━━━━━ DATA RECORDS ━━━━━
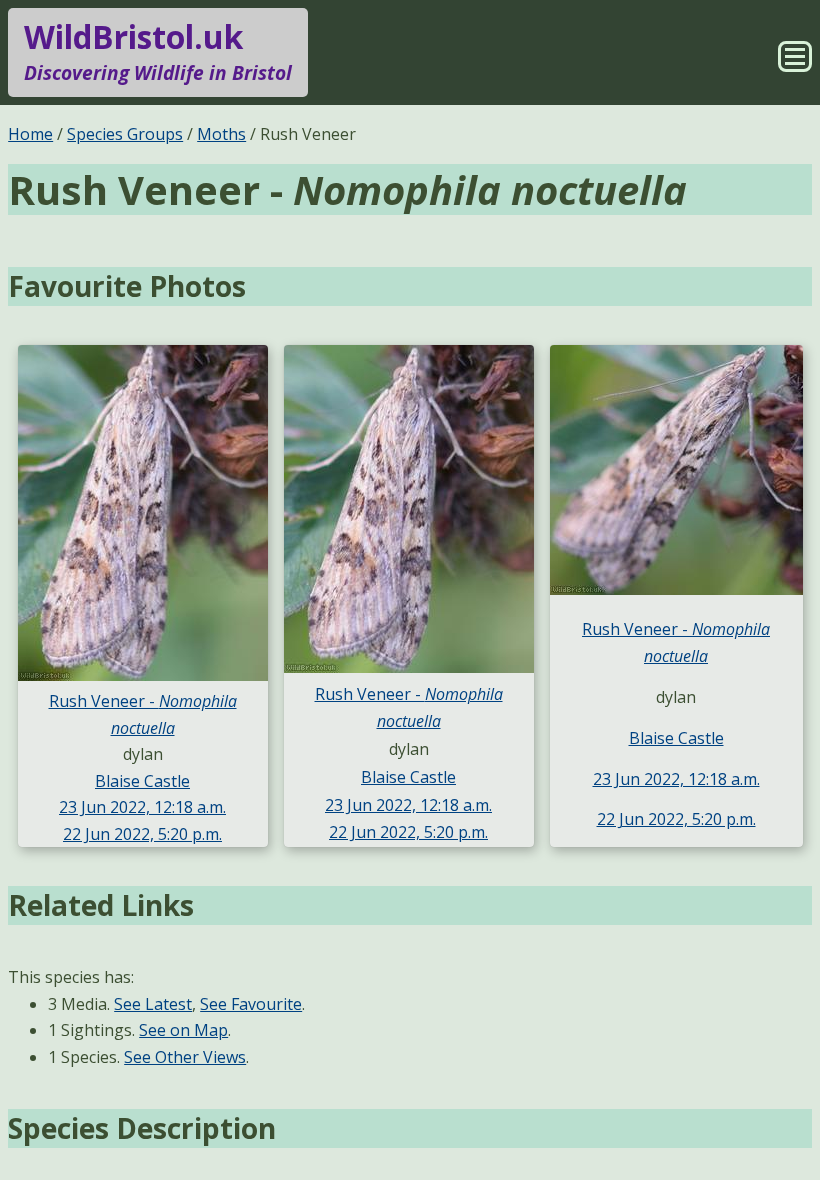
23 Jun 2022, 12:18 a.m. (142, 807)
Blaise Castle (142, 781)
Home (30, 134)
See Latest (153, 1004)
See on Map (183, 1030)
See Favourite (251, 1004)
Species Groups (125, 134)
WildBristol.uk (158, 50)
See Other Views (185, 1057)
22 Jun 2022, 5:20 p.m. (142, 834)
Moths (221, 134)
━━━━━
**EXERCISE GOAL**: For your answer, write out the data exactly and drop every picture.

**RESULT OF THIS EXERCISE**:
23 Jun 2022, 12:18 a.m. (142, 807)
Blaise Castle (142, 781)
Home (30, 134)
See Latest (153, 1004)
See on Map (183, 1030)
See Favourite (251, 1004)
Species Groups (125, 134)
WildBristol.uk (158, 50)
See Other Views (185, 1057)
22 Jun 2022, 5:20 p.m. (142, 834)
Moths (221, 134)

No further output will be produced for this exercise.